_TASK BRIEF:_
With the line containing "Tri par date (495, 741)" as the starting point, write out each line exactly through the final line of the listing, both ends included.

BEGIN

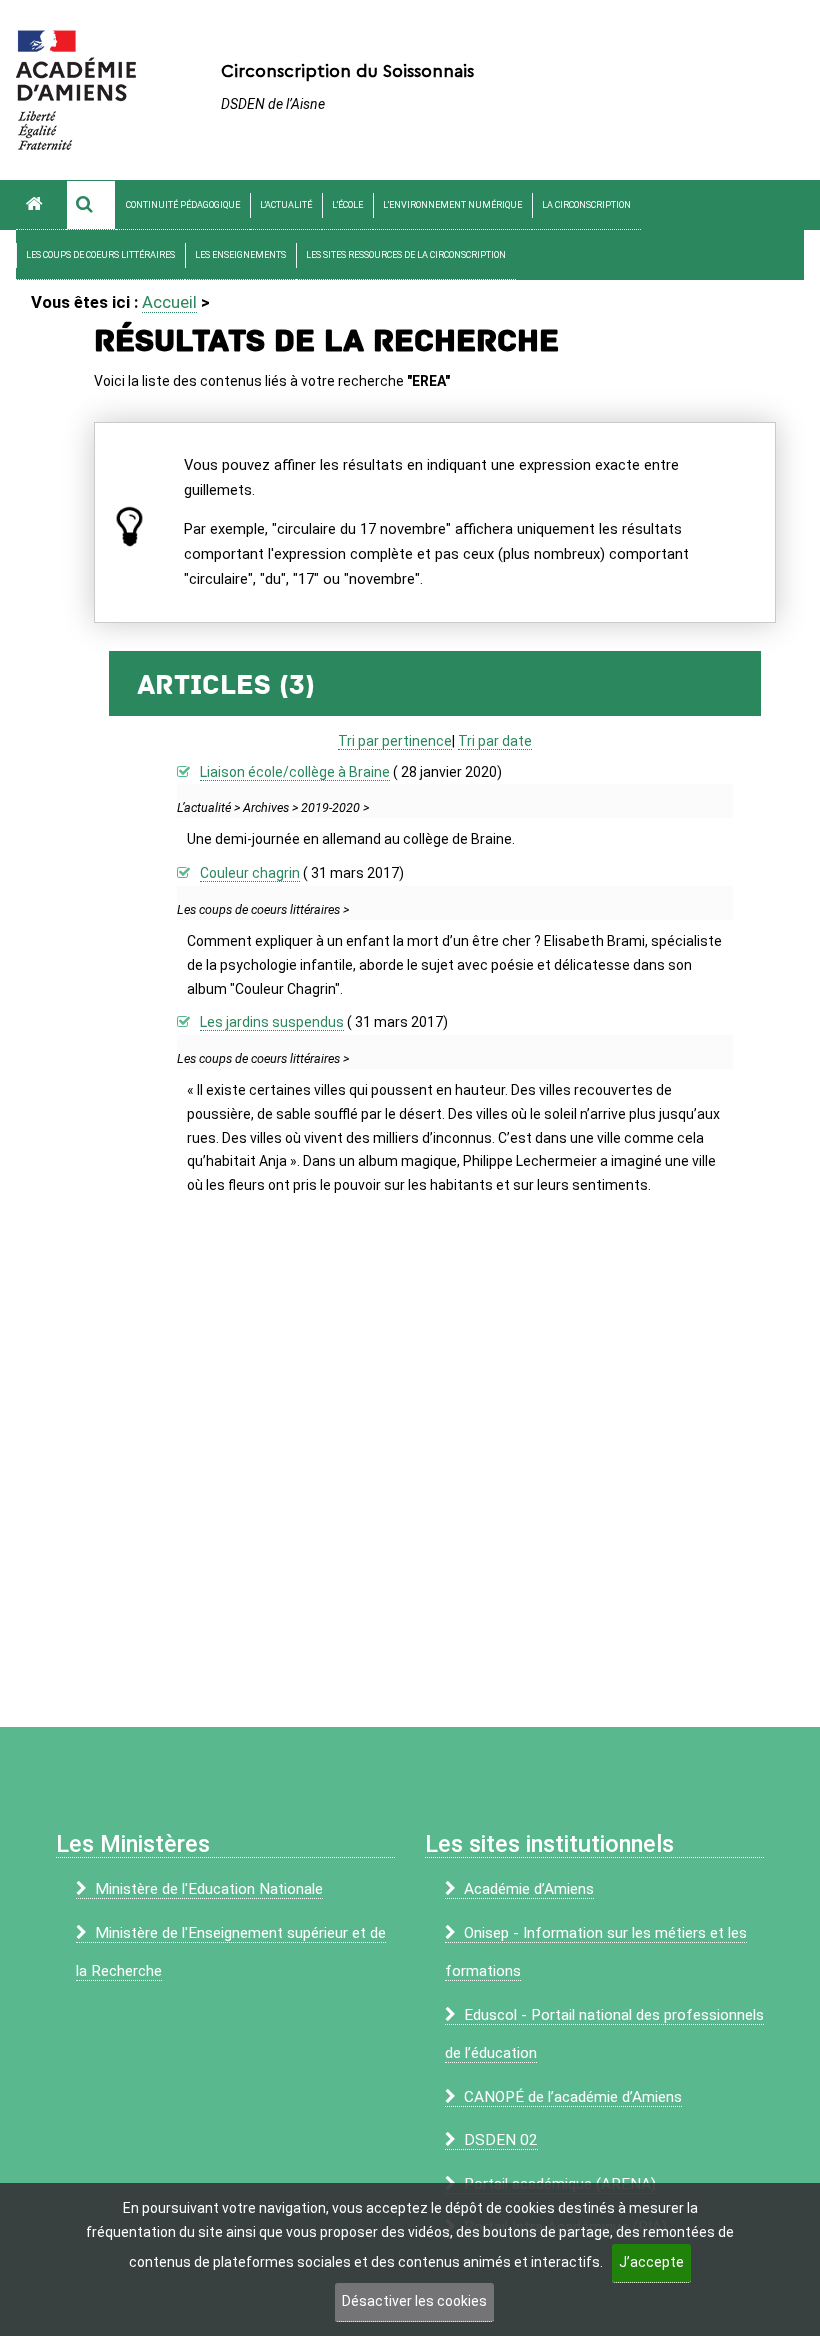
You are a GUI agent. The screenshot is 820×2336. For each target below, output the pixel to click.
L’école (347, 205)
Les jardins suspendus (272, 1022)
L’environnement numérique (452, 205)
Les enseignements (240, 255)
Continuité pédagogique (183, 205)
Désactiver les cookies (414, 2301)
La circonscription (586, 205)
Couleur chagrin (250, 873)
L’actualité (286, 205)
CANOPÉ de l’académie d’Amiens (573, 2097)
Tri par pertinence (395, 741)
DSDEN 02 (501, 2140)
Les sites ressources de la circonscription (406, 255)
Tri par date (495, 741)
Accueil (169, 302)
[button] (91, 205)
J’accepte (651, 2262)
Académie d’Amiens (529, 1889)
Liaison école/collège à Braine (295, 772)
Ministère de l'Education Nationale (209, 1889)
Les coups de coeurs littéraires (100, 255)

END

_OUTPUT BELOW:_
Tri par date (495, 741)
Accueil (169, 302)
[button] (91, 205)
J’accepte (651, 2262)
Académie d’Amiens (529, 1889)
Liaison école/collège à Braine (295, 772)
Ministère de l'Education Nationale (209, 1889)
Les coups de coeurs littéraires (100, 255)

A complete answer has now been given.